EXERCISE GOAL - Begin with the line containing "The width and height of the screenshot is (1280, 647)." and copy each line exactly through the last line of the entries, inclusive.

##### RECORDS SHOWN

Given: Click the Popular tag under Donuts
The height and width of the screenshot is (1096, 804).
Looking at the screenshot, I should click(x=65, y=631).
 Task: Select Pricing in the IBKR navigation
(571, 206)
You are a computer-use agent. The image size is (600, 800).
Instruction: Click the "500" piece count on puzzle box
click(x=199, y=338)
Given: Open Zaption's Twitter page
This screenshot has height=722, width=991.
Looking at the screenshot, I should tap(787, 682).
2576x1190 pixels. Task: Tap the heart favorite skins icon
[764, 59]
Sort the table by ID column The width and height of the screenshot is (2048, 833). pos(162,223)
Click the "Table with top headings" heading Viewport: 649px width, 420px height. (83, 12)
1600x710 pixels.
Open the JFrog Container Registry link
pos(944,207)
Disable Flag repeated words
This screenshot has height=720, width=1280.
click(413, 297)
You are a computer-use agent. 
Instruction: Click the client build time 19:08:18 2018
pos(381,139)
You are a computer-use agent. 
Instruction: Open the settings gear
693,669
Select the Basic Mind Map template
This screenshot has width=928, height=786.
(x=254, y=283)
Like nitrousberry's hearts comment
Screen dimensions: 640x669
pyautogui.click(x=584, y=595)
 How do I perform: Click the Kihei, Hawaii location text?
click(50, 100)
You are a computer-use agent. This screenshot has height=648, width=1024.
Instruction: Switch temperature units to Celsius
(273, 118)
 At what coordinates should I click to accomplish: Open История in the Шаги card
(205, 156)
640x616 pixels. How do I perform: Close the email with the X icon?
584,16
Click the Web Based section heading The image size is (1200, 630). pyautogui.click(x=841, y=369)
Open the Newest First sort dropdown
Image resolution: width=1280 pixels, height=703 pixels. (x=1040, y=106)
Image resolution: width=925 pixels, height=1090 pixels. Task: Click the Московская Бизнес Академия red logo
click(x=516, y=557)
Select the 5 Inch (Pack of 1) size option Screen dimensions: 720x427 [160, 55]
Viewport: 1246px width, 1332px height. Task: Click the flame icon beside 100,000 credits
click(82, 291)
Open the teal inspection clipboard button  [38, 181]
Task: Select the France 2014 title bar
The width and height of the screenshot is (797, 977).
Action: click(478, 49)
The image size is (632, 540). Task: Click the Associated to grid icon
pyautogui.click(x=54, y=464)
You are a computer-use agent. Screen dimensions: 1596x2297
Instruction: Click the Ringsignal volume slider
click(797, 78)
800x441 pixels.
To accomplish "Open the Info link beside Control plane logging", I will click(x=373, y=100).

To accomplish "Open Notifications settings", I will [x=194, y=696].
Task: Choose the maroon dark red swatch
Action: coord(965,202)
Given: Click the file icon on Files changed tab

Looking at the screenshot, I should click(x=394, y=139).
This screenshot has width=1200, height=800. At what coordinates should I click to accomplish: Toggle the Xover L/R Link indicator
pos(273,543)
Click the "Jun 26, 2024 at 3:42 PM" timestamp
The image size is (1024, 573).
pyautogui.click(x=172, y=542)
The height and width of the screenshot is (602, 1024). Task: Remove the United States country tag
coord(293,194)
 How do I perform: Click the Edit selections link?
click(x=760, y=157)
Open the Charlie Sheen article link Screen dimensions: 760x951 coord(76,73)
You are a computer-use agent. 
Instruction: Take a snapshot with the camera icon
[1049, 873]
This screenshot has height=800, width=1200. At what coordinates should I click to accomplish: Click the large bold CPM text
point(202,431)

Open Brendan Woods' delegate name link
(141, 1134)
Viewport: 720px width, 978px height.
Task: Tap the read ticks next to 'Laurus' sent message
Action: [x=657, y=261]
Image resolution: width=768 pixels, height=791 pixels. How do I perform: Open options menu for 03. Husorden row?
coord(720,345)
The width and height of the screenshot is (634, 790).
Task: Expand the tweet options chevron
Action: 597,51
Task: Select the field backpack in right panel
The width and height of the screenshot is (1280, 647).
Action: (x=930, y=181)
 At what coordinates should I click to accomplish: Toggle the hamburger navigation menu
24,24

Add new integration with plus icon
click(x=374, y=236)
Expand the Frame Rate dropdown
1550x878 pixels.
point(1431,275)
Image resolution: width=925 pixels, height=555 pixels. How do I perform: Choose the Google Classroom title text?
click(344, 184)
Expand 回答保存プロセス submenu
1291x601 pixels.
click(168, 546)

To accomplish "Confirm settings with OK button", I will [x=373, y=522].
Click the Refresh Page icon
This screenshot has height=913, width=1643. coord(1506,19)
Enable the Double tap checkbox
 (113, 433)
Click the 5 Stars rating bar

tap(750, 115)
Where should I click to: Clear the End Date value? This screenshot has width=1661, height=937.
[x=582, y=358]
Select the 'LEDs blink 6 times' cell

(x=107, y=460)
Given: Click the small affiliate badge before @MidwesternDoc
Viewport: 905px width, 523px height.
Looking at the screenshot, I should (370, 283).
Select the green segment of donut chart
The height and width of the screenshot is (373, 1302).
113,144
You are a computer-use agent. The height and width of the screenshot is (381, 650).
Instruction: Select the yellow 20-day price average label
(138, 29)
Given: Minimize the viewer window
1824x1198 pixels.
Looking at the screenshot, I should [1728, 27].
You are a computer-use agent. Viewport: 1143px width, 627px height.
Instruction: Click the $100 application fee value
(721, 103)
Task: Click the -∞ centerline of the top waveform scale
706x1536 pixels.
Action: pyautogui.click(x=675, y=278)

##########

ANSWER -
The width and height of the screenshot is (1280, 647).
Action: (x=930, y=181)
 At what coordinates should I click to accomplish: Toggle the hamburger navigation menu
24,24

Add new integration with plus icon
click(x=374, y=236)
Expand the Frame Rate dropdown
1550x878 pixels.
point(1431,275)
Image resolution: width=925 pixels, height=555 pixels. How do I perform: Choose the Google Classroom title text?
click(344, 184)
Expand 回答保存プロセス submenu
1291x601 pixels.
click(168, 546)

To accomplish "Confirm settings with OK button", I will [x=373, y=522].
Click the Refresh Page icon
This screenshot has height=913, width=1643. coord(1506,19)
Enable the Double tap checkbox
 (113, 433)
Click the 5 Stars rating bar

tap(750, 115)
Where should I click to: Clear the End Date value? This screenshot has width=1661, height=937.
[x=582, y=358]
Select the 'LEDs blink 6 times' cell

(x=107, y=460)
Given: Click the small affiliate badge before @MidwesternDoc
Viewport: 905px width, 523px height.
Looking at the screenshot, I should (370, 283).
Select the green segment of donut chart
The height and width of the screenshot is (373, 1302).
113,144
You are a computer-use agent. The height and width of the screenshot is (381, 650).
Instruction: Select the yellow 20-day price average label
(138, 29)
Given: Minimize the viewer window
1824x1198 pixels.
Looking at the screenshot, I should [1728, 27].
You are a computer-use agent. Viewport: 1143px width, 627px height.
Instruction: Click the $100 application fee value
(721, 103)
Task: Click the -∞ centerline of the top waveform scale
706x1536 pixels.
Action: pyautogui.click(x=675, y=278)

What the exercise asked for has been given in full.